Todo eso habíase repetido seis años seguidos, y la vieja tía, sobre

su almohada perfumada de lavanda, sabía que el hecho se

reproduciría por séptima vez, exactamente igual.

Echó sobre el cuadrante de nácar del pequeño reloj imperio de

péndola una mirada tan desesperada como si las agujas hubieran

marcado su propia hora final. Quiso levantarse; pero tras un gesto

brusco sus manos se deslizaron sin fuerza a lo largo del blanco

edredón, como bajo el peso de un formidable iceberg. Sintió de

nuevo en los riñones y en la espalda los dolores violentos que se

manifestaran pocas semanas antes. Un estremecimiento recorrió su

espalda; su cabeza estaba pesada y floja.
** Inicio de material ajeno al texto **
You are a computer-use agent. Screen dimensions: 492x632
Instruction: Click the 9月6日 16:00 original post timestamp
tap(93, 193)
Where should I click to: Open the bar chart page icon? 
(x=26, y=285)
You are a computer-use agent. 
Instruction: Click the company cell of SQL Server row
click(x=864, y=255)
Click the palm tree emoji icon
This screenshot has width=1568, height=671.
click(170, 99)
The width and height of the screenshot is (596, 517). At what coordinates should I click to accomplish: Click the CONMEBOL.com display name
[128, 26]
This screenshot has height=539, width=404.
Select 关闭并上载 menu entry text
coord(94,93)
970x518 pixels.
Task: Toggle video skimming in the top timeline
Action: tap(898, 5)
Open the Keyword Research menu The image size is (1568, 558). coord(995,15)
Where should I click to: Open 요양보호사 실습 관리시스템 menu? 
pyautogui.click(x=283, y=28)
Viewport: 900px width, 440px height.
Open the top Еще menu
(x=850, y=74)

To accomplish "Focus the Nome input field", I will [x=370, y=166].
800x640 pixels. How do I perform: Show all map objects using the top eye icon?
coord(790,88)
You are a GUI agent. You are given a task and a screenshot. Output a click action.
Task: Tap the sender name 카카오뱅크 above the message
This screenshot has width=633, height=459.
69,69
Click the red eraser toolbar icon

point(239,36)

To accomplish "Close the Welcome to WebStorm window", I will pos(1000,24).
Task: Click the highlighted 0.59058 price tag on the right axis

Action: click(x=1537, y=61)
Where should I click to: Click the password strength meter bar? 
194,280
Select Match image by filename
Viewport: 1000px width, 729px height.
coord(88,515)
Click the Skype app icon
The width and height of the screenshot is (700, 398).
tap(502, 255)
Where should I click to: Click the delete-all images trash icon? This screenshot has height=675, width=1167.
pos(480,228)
Palideció y gimió. Si, justamente así era como había muerto su

padre; en una hermosa mañana, después de una mala noche. Y la

anciana recordó de pronto que ella tampoco había pegado los ojos

durante la noche última. No, no había pegado los ojos, estaba bien

segura de ello. Un sudor helado brotó por todos sus poros. Y

recordó que la buena hermana que tiraba tan bien las cartas había

tenido que enjugar tantas veces, al acercarse la agonía, la frente de

su pobre padre difunto. ¿Habíale llegado verdaderamente su turno?

Con un gesto convulsivo, juntó las manos sobre el cobertor blanco.

El canario reanudaba sus trinos incesantes. Los jacintos parecían

ya lasos, y el día claro y puro, se estiraba, ancho y frío, sobre el

piso de madera.

Tía Babette sentíase soñolienta. Se preguntó de pronto: ¿cómo

había muerto su padre? El esfuerzo que hacía para recordarlo

arrugó su frente. Respiró: justamente así, lo habían traído. Había

caído en síncope en la calle. Y ella pensó: no obstante es una

gracia... así... en su lecho... Y no se movió más.